Are doctors betraying their Oath for profit?

An Australian rheumatologist and an orthopaedic surgeon have penned a scathing condemnation of modern medicine as “not fit for purpose” and a danger to human health. In Hippocrasy: How Doctors are Betraying their Oath, Rachelle Buchbinder and Ian Harris claim that “Modern medical care is designed to maximise the number of encounters with the system, constantly prescribing, operating, testing and scanning, and prioritising business over science. It’s a system rife with perverse incentives and unintended consequences producing health care without necessarily improving the health of the recipients of that care.”

The book is structured around a modern version of the Hippocratic Oath, with a chapter on each of the ten pledges.
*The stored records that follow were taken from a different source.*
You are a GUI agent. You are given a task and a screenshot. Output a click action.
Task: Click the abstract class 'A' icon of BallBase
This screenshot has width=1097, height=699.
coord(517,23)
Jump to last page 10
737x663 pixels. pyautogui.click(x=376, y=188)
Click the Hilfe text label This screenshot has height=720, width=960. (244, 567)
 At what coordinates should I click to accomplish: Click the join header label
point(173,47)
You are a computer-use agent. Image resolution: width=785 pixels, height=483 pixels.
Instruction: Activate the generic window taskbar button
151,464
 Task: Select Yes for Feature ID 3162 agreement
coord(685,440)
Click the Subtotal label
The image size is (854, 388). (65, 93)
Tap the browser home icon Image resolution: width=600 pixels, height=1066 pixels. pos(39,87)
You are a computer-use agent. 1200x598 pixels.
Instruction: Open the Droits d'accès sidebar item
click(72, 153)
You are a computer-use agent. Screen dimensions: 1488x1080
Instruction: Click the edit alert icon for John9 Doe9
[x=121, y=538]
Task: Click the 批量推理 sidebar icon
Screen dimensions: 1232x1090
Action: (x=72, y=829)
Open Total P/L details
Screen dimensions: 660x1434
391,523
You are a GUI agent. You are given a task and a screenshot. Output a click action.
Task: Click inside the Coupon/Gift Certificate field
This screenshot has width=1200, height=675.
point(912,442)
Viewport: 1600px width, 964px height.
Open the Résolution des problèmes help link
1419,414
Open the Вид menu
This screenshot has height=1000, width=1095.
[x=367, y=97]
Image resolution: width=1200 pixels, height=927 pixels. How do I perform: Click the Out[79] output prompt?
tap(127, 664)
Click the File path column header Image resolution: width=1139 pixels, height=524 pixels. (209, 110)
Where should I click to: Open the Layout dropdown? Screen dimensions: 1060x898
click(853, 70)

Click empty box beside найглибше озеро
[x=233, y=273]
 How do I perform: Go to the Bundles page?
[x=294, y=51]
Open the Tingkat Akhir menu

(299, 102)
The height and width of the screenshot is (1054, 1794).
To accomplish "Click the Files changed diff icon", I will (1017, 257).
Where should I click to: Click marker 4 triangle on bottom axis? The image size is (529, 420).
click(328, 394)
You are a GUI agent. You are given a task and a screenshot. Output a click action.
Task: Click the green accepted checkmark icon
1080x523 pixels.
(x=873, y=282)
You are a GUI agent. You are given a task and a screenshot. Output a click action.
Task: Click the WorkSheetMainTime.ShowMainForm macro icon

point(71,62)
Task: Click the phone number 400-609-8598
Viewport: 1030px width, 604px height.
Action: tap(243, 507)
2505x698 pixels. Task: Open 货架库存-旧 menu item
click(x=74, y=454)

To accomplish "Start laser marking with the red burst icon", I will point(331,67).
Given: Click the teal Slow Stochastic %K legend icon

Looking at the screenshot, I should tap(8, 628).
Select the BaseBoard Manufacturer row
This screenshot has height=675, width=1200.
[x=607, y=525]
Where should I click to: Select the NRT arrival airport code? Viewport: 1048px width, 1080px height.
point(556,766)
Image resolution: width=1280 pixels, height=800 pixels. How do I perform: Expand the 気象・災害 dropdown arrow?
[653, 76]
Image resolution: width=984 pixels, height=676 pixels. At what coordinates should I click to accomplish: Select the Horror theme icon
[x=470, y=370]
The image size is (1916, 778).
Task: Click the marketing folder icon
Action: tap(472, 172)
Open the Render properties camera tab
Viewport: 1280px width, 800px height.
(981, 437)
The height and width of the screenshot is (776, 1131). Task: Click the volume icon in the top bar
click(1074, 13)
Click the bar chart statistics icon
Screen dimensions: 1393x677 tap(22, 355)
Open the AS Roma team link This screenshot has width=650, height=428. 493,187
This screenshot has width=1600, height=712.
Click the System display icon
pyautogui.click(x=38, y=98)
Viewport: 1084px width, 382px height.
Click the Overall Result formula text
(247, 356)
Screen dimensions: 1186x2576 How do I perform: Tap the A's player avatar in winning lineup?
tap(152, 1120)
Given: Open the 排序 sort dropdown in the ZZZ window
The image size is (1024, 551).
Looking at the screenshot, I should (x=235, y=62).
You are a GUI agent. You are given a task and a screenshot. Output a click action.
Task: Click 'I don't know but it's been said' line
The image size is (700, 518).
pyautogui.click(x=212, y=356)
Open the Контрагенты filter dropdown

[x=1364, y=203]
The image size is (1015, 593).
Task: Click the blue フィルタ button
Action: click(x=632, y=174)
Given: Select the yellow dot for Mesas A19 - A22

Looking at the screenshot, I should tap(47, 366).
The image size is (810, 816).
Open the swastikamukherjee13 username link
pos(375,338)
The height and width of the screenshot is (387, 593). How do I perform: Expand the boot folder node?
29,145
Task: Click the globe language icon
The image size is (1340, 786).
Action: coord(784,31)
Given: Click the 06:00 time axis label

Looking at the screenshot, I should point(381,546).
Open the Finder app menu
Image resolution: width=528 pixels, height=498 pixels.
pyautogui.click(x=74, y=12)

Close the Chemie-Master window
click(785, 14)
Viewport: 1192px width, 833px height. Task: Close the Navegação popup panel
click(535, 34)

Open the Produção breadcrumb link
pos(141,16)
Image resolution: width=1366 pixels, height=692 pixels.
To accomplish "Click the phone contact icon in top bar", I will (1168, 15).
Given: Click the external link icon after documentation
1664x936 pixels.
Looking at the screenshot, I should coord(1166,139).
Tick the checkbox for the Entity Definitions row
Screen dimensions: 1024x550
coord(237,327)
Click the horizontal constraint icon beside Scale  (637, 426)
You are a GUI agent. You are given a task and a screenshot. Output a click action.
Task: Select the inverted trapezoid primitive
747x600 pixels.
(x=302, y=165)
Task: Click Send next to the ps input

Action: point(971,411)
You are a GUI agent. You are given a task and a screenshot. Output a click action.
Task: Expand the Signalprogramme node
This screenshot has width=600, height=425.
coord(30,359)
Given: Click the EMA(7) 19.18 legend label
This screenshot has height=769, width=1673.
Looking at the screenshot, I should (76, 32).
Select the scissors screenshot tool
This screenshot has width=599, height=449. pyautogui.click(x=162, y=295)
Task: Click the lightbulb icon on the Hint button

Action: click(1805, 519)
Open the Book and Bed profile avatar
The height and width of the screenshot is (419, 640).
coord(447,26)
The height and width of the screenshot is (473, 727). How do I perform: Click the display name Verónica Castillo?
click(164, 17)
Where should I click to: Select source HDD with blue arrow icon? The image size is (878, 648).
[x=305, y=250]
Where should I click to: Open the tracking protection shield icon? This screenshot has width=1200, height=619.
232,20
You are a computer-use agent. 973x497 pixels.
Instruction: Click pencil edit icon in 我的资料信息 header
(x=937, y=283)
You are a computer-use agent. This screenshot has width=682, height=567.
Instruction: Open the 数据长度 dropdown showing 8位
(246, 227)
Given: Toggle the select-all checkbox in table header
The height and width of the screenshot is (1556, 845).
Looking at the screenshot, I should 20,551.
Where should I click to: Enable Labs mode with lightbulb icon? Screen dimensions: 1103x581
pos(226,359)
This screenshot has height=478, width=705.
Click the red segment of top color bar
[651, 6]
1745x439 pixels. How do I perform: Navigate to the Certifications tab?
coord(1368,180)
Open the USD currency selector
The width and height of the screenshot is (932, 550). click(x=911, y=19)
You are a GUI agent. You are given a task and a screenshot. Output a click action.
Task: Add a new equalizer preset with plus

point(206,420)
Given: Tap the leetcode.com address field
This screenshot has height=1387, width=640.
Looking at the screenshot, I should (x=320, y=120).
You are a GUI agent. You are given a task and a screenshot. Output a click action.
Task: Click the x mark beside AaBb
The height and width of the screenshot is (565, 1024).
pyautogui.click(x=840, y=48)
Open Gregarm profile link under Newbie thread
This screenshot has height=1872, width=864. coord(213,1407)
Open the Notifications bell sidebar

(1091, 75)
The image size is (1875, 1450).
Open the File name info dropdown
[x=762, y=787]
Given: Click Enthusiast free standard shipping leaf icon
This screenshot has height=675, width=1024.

Their list of treatments which often seem to be more about doctors’ wallets than about patient well-being is a long one: unnecessary imaging, opioids, surgery for non-serious back pain; arthroscopic surgery for knee osteoarthritis; subacromial decompression for shoulder pain; platelet-rich plasma injections for tendinopathies and osteoarthritis; vertebroplasty for acute spinal fractures; cardiac stenting for stable angina, prostate specific antigen screening for prostate cancer, and overtreatment in end-of-life care.

They write in The BMJ that: “Doctors need to understand that their personal biases and lack of scientific rigour is contributing to the waste and harms of modern medicine and diverting resources away from the delivery of effective care. No single solution will work in isolation, but we all need to start asking questions that challenge the status quo. Those with the power also need to address the perverse incentives and vested interests inherent in a system that promotes more medicine.”